Your task: Exactly as written, copy every line from the one containing "The image size is (609, 277)." through the end of the records, with the pictures left out.

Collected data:

------------

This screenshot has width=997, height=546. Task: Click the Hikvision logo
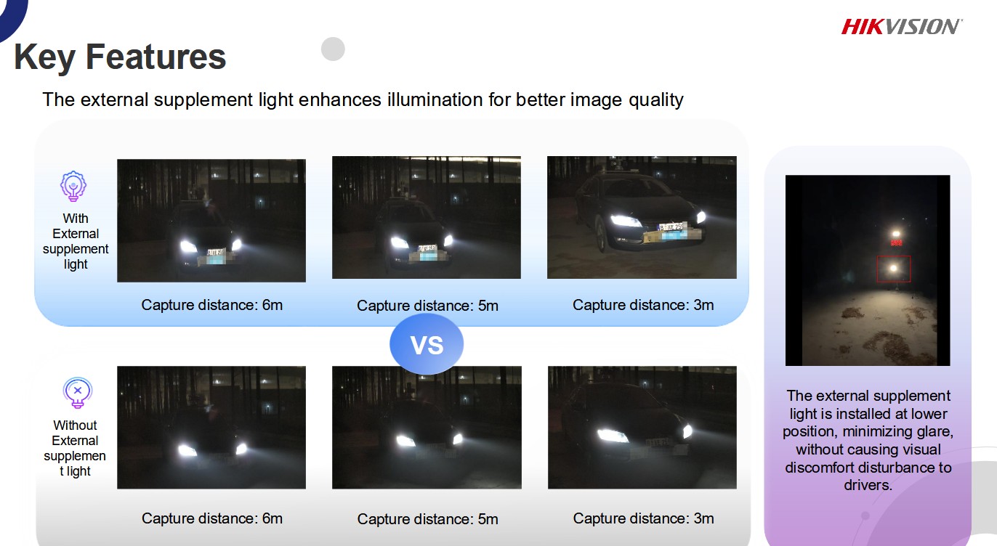901,27
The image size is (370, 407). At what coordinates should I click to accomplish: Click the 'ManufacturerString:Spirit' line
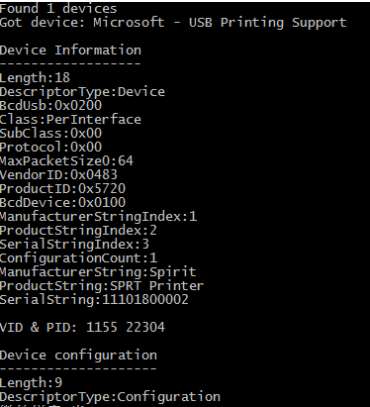(98, 272)
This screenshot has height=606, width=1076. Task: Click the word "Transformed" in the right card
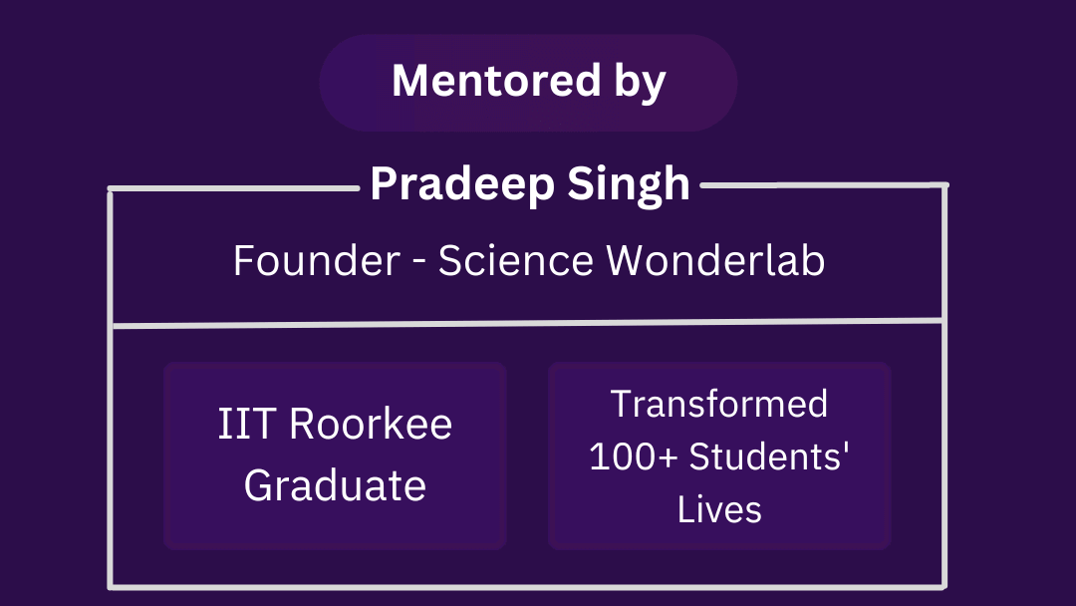[x=719, y=404]
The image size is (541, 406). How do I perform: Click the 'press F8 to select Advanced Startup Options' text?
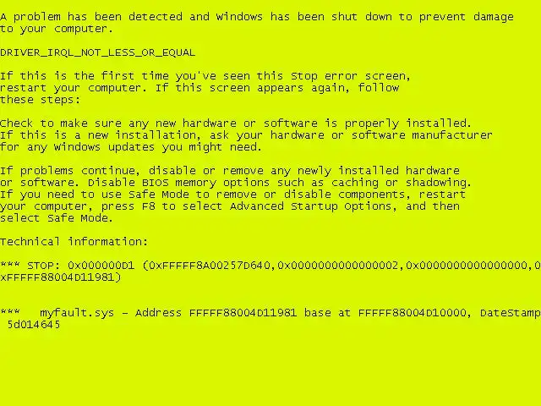[x=246, y=206]
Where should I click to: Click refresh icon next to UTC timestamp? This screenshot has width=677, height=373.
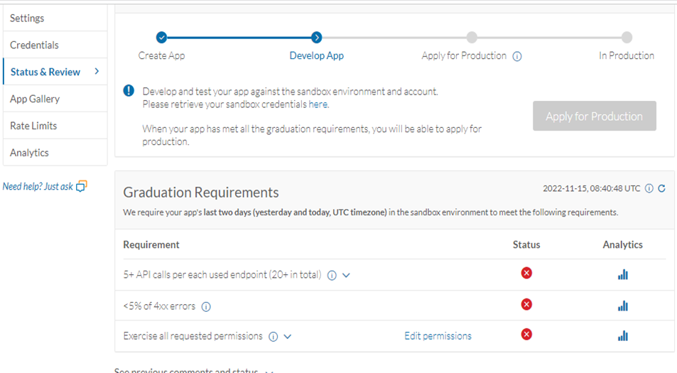662,188
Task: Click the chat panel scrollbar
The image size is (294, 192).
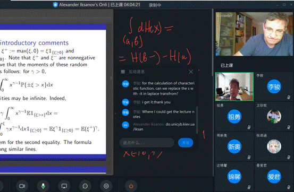Action: (197, 120)

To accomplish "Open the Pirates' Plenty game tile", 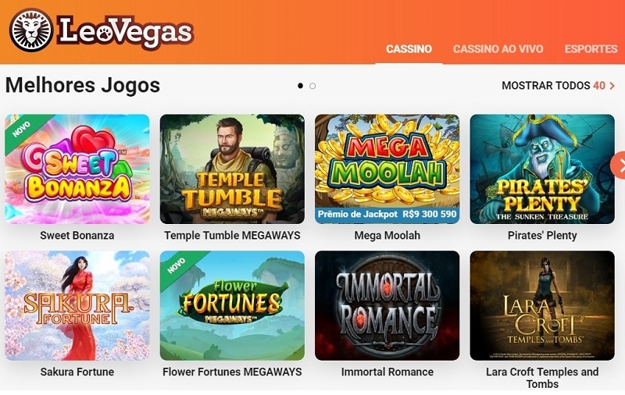I will click(x=542, y=169).
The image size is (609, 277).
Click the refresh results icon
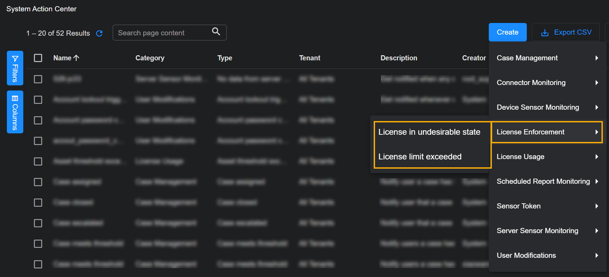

------------

Final answer:
The image size is (609, 277).
Click the refresh results icon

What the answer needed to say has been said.